Fidel ha movido a algunos guerrilleros para capturar a malhechores que cometen fechorías a nombre del 26-7 en el territorio de La Sierra Maestra. Han capturado a los más atrevidos y la Columna formar su tribunal revolucionario, los hombres de las escuadras deberán rotar para integrar los pelotones de fusilamiento. Los campesinos empiezan a confiar en la justicia revolucionaria, una mujer llega al campamento para denunciar al Maestro, que haciéndose pasar por el doctor Che Guevara abusó de ella. También enjuician al Caló que ya había asesinado a un campesino; y al Chino Won que confesó sus negocios con el coronel Chaviano, jefe de la plaza de Santiago, para los embarque de marihuana.

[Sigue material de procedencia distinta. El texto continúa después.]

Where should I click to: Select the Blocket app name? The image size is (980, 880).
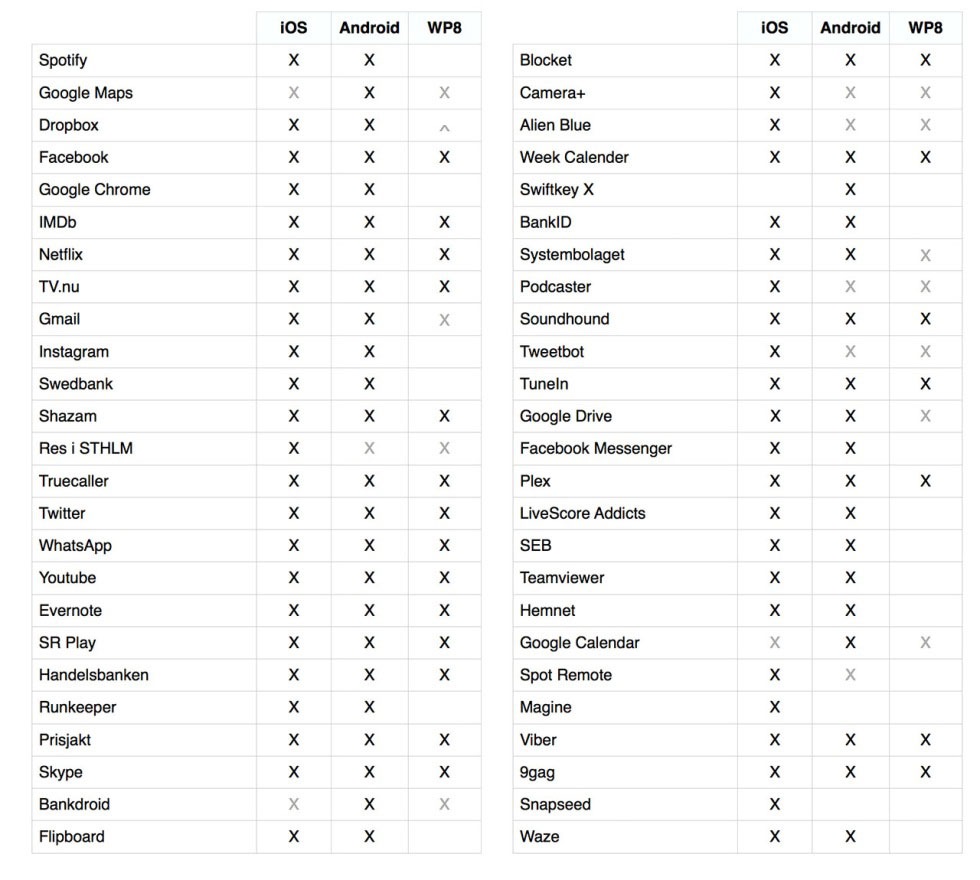546,60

La tarde estaba en su final. Bayamo llevaba días sin fumar y a esa hora saboreaba un tabaco, el humo le contentaba las ideas. Empezó a pensar en Bertumeo, en su Ceiba de ocho metros de ancho y cuarenta de alto, con barbacoa intermedia y ventanas; en la planta baja su mesa con cinco taburetes ocupados por las gallinas y los cerdos; en la parte de afuera siempre los cocodrilos hacían de porteros. Fue allí donde por primera vez supo de la existencia del Loriló, Bertumeo afirmaba que lo enseñaría a escribir, solo necesita prepararle algunos aditamentos. Volvió a darle una larga chupada a su breva, así alejaba a los mosquitos.

La noche parecía descender en paracaídas. Bayamo reconoció la voz de Lázaro, que venía insultando al que caminaba delante con dos mochilas repletas. Le oye, éste es un chivato, nos seguía el rastro, desde hace días quería cazarlo. Lo interrumpe, yo lo conozco, es el Yara. El carcelero lo libera de la carga y Bayamo le estrecha la mano. Le oye, necesito ir al matojo, he caminado más de media legua sin parar y me duele la barriga. Mientras el fumador se sigue entreteniendo con sus bocanadas, los segundos están pasando. Vuelve a mirar hacia el trillo, y enseguida sale a buscarlo. Dando tumbos registra el contorno, se convence de su simpleza, En eso recuerda que debe relevar al compañero de guardia, y su mano aprieta más el fusil.